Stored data
· · ·

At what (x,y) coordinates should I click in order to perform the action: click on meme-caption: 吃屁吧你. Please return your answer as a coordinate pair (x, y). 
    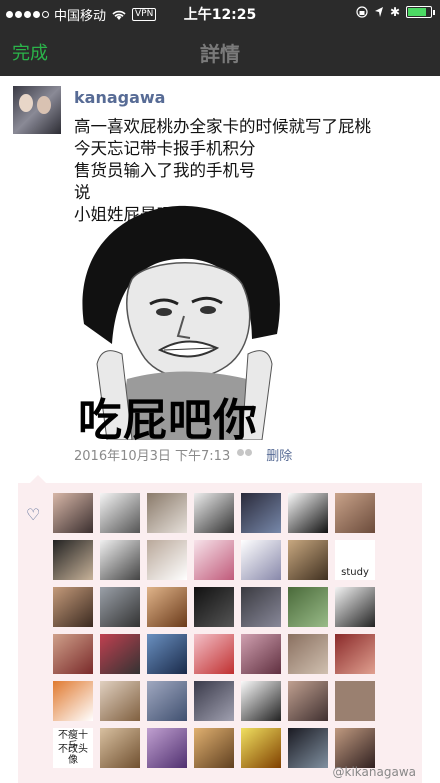
    Looking at the image, I should click on (168, 420).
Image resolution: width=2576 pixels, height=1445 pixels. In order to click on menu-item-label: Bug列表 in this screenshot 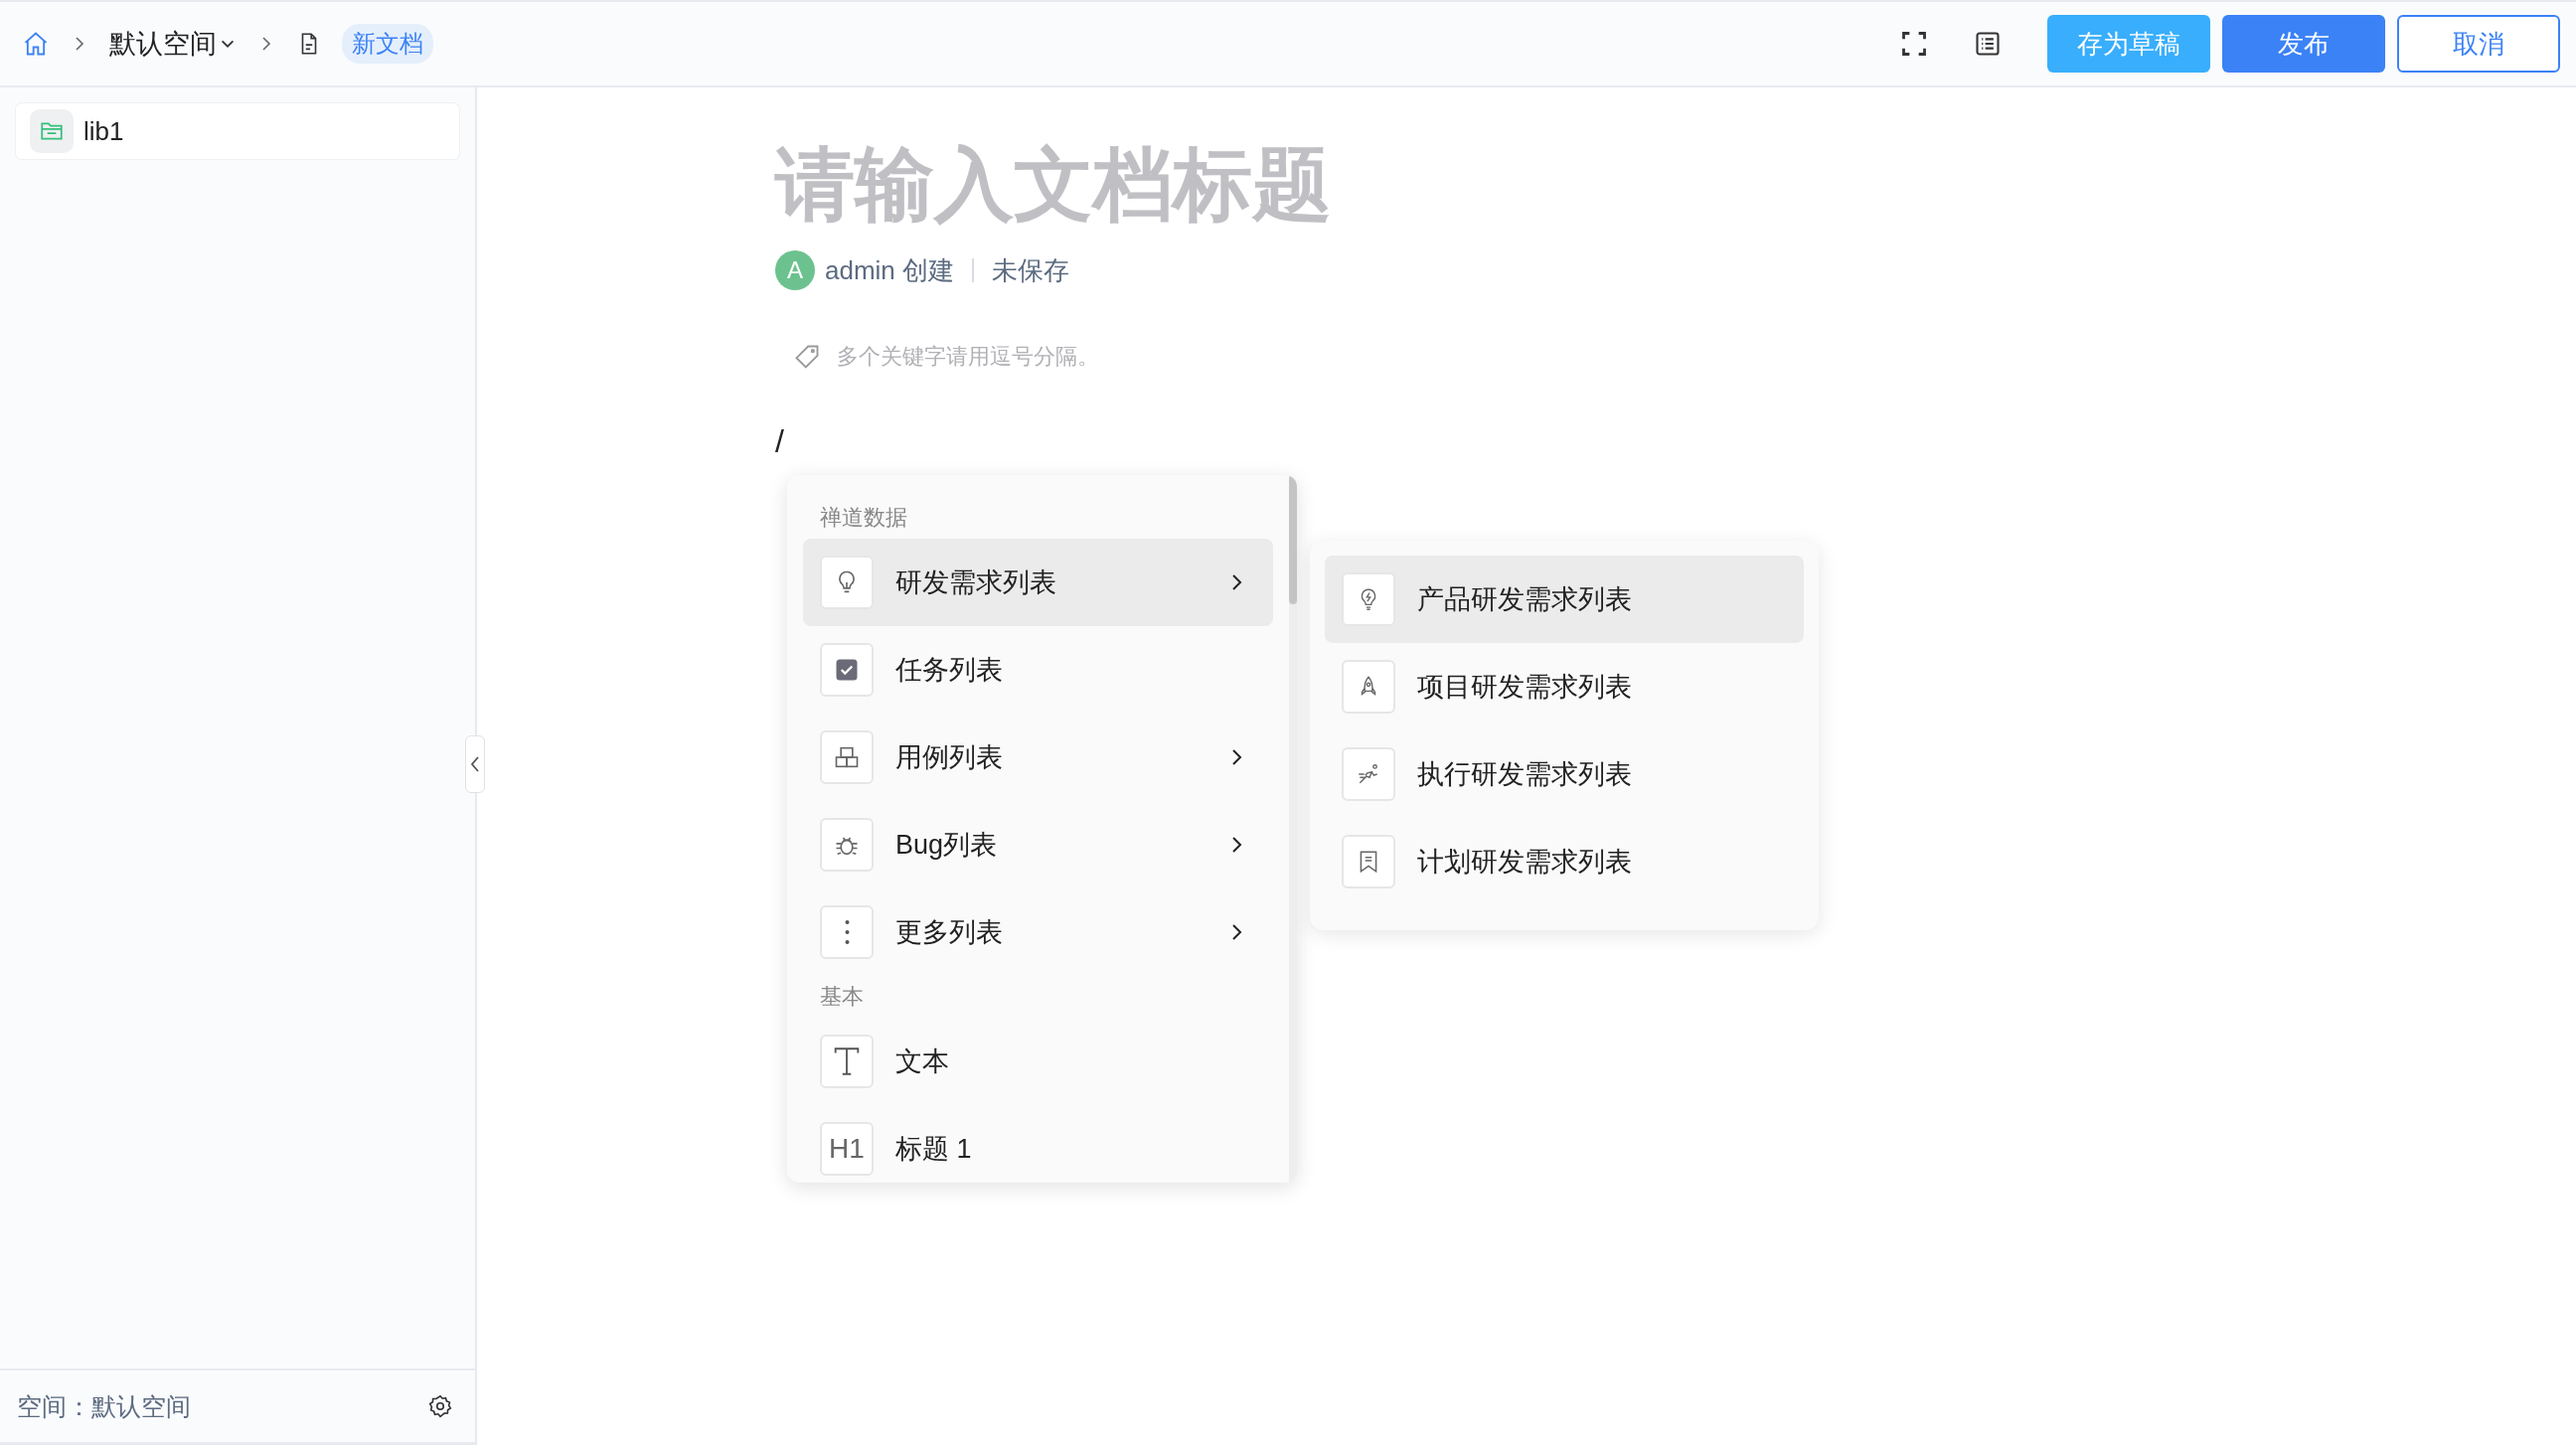, I will do `click(947, 846)`.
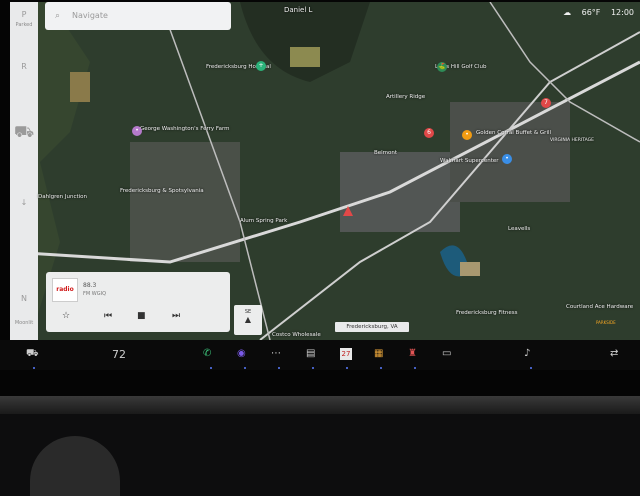 Image resolution: width=640 pixels, height=496 pixels. What do you see at coordinates (242, 354) in the screenshot?
I see `camera-icon: ◉` at bounding box center [242, 354].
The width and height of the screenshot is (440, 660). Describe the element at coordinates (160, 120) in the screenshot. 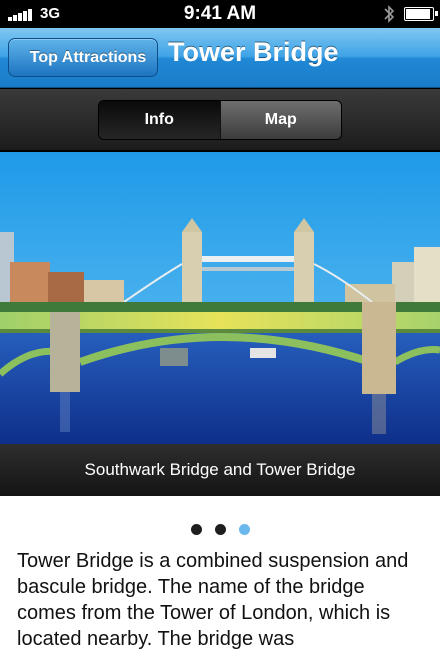

I see `segment-info: Info` at that location.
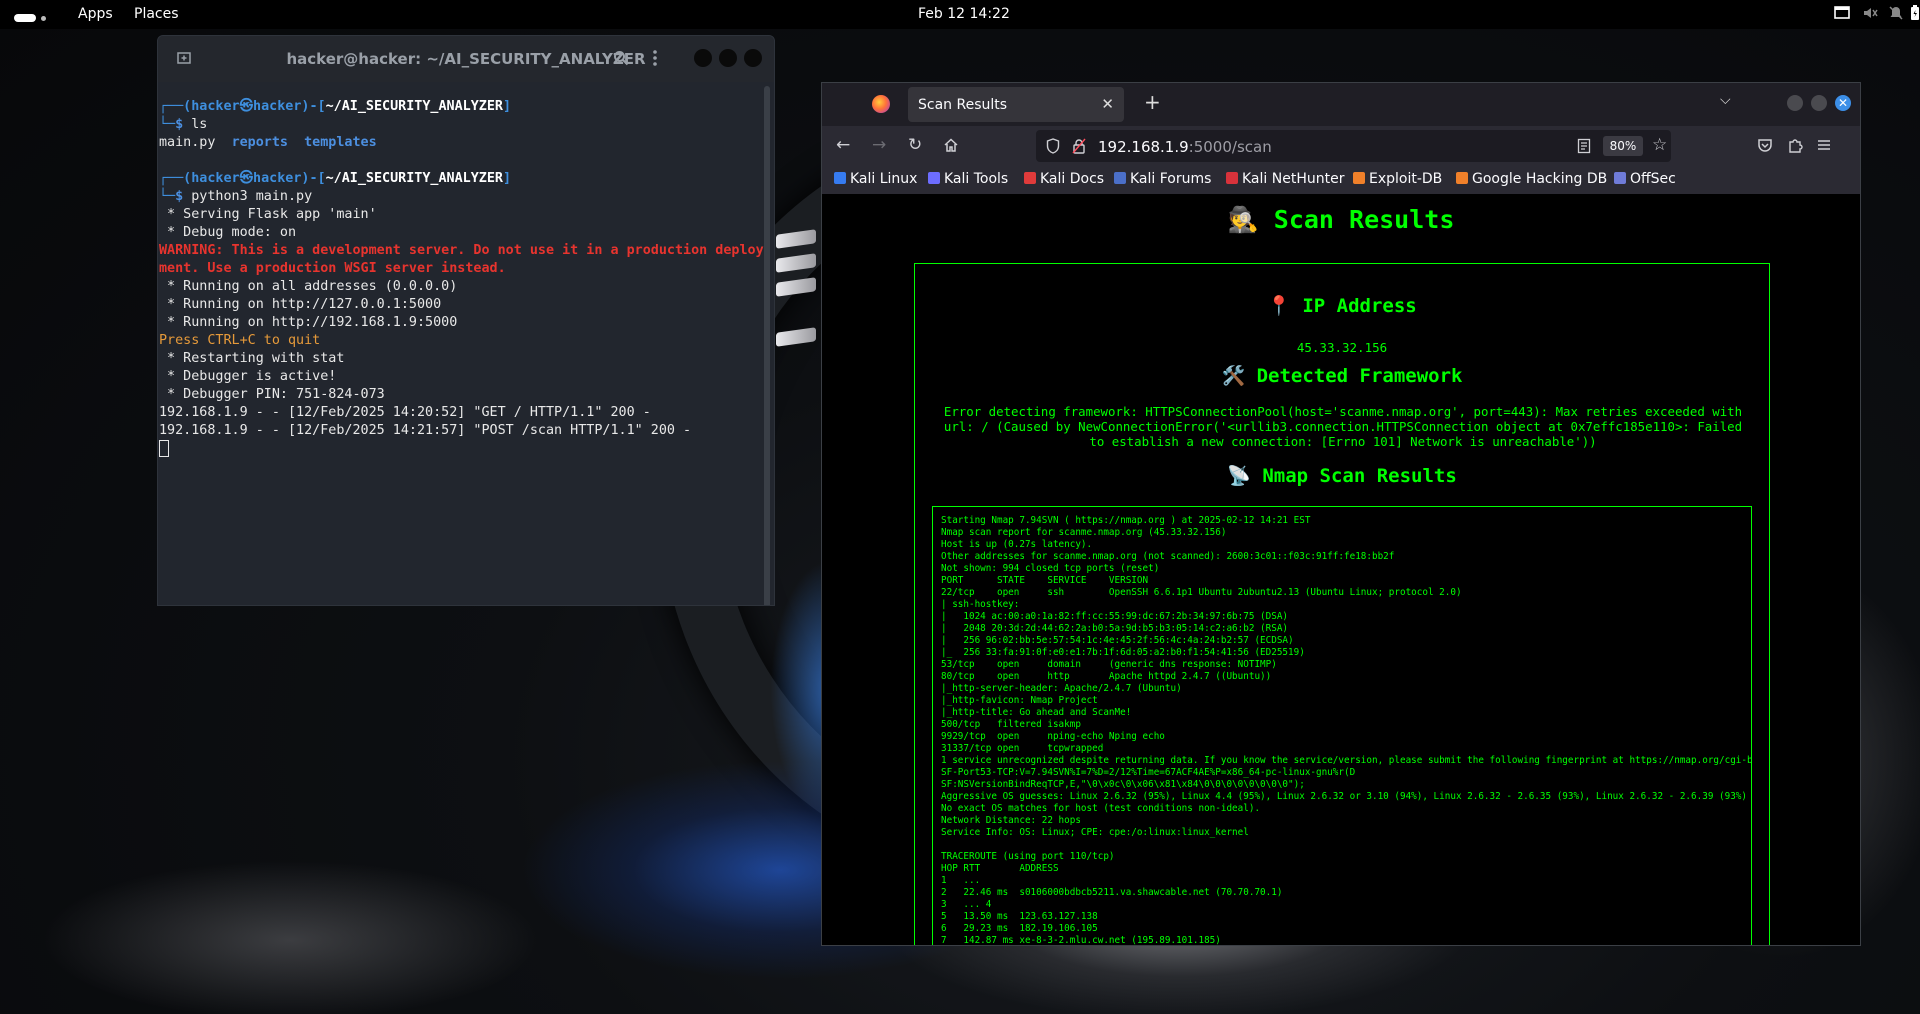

· · ·

▸ **Written task**:
Write out as a numbered list the lines of the records starting at the beginning and ending at the line containing "Looking at the". Omit blank lines and leave the pictures out of your answer.

▸ **Response area**:
1. At what (x,y) coordinates should I click in order to perform the action: click on meme-caption: 吃屁吧你. Please return your answer as a coordinate pair (x, y). 
2.     Looking at the image, I should click on (168, 420).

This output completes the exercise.